The estimates were provided to a panel created by Gov. Arnold Schwarzenegger to come up with solutions to preserve the delta. The estimates are far higher than the $1.3 billion cost in 1982, when California voters rejected the so-called Peripheral Canal.
“All the cost estimates for all water projects get higher the more you study them,” said Phil Isenberg, a former state assemblyman who is chairman of the Delta Vision Blue Ribbon Task Force. “There has not been a serious, detailed study for more than a decade.”
Funneling water around the delta is being considered as a way to restore the delta’s ecosystem, in particular its population of the threatened Delta smelt and other fish. Their numbers have declined so precipitously that a judge last December ordered the state to reduce water pumping by a third.
Farmers and cities this year will receive just 35 percent of their contracted water from the state.
Scientists, environmentalists and sport fishing groups believe the massive pumps that suck water from the delta into the California Aqueduct also kill large numbers of fish and are a chief reason for their decline.
Eliminating the need to pump water from the delta, as state and federal agencies do now, also would safeguard supplies for Southern California and the San Francisco Bay area.
Nevertheless, building a canal or piping system remains controversial.

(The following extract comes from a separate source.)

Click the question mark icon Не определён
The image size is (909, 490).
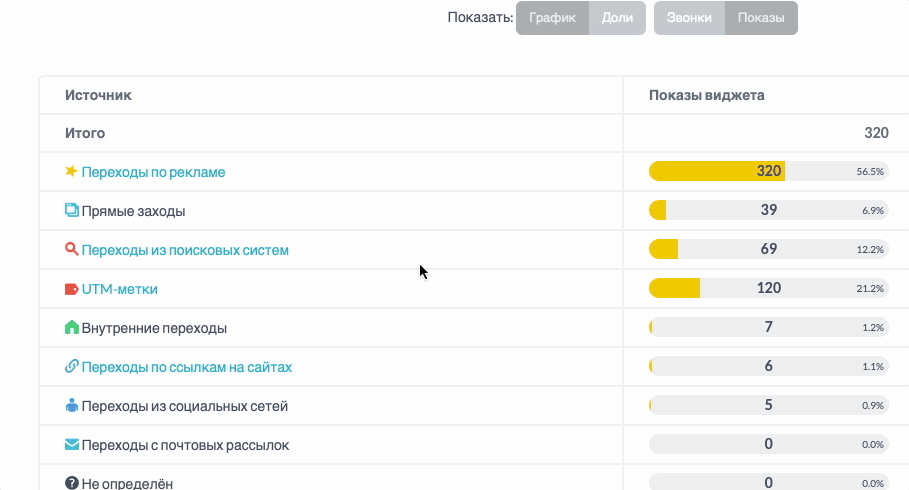71,482
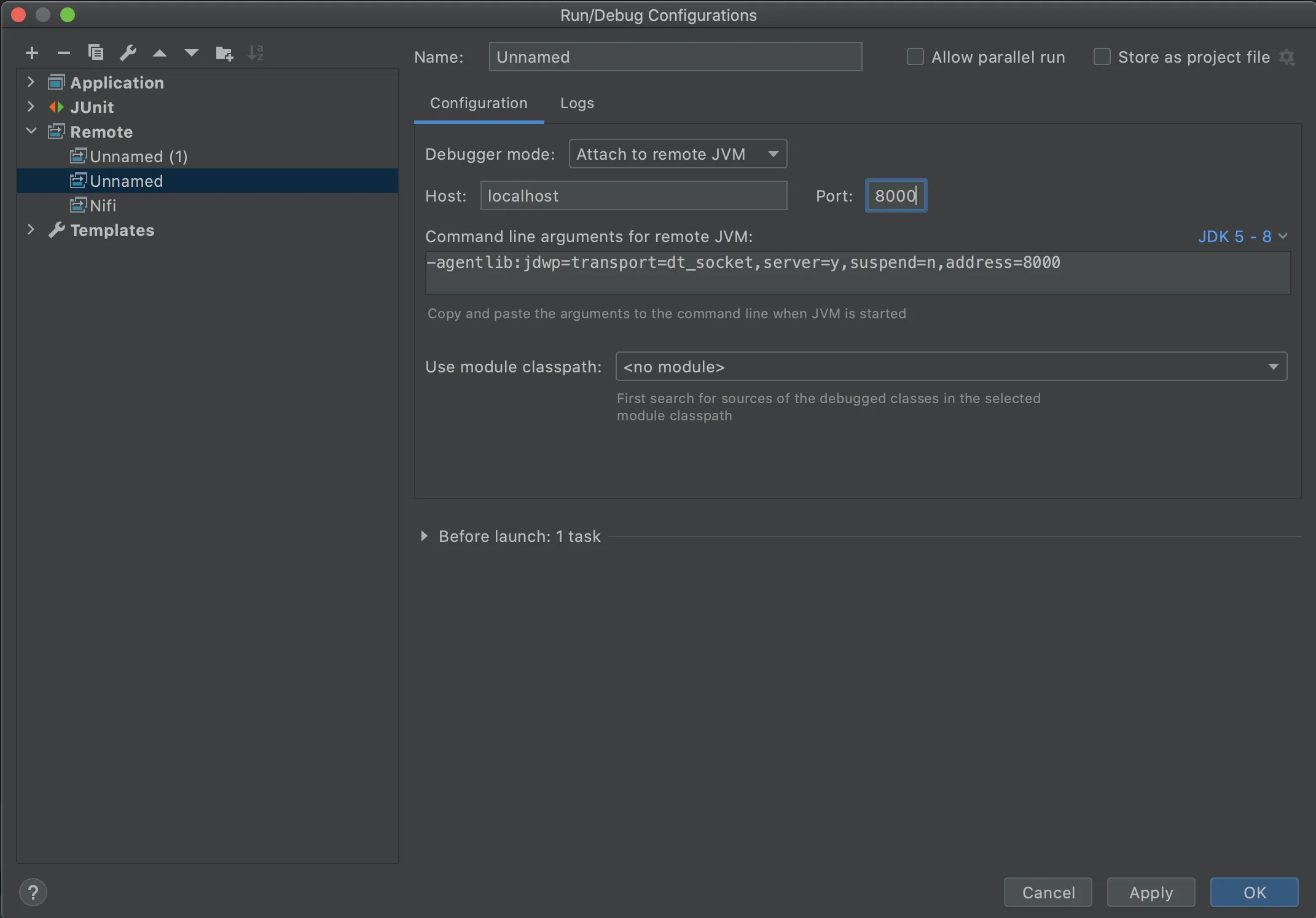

Northern Californians fear such a system would divert more water south. Farmers who draw directly from the delta worry their water supply would grow saltier if too much river water was diverted.
Engineers at the state Department of Water Resources presented the task force with four options to move water from the Sacramento River around the delta and into the California Aqueduct:
— A $4.2 billion canal in the eastern delta that runs parallel to the Deep Water Shipping Channel, which stretches from the upper reaches of the delta to West Sacramento. The canal later would cross beneath the Sacramento and San Joaquin rivers by tunnel.
— An eastern canal coupled with a second system that funnels water through the Middle River, west of Stockton, at a cost of between $5.4 billion and $14 billion.
— A $7.4 billion canal in the western delta that diverts Sacramento River water near Hood, similar to the path selected for the Peripheral Canal before the 1982 vote spiked the idea.
— A western canal coupled with the Middle River system, costing between $8.6 billion and $17.2 billion.
Paul Marshall, an engineer in the Department of Water Resources’ Bay-Delta office, attributed the higher price to rising construction and labor costs. He said the costs were only preliminary estimates.
The state is in the midst of a 30-month review of the environmental effects of piping water around the Sacramento-San Joaquin Delta. The Delta Vision task force is scheduled to issue its final recommendations to Schwarzenegger in October.
“In the past, the ecosystem has been dealt with as a risk to be mitigated,” said Raymond Seed, a task force member and engineering professor at the University of California, Davis. “That’s no longer how we’re viewing it.”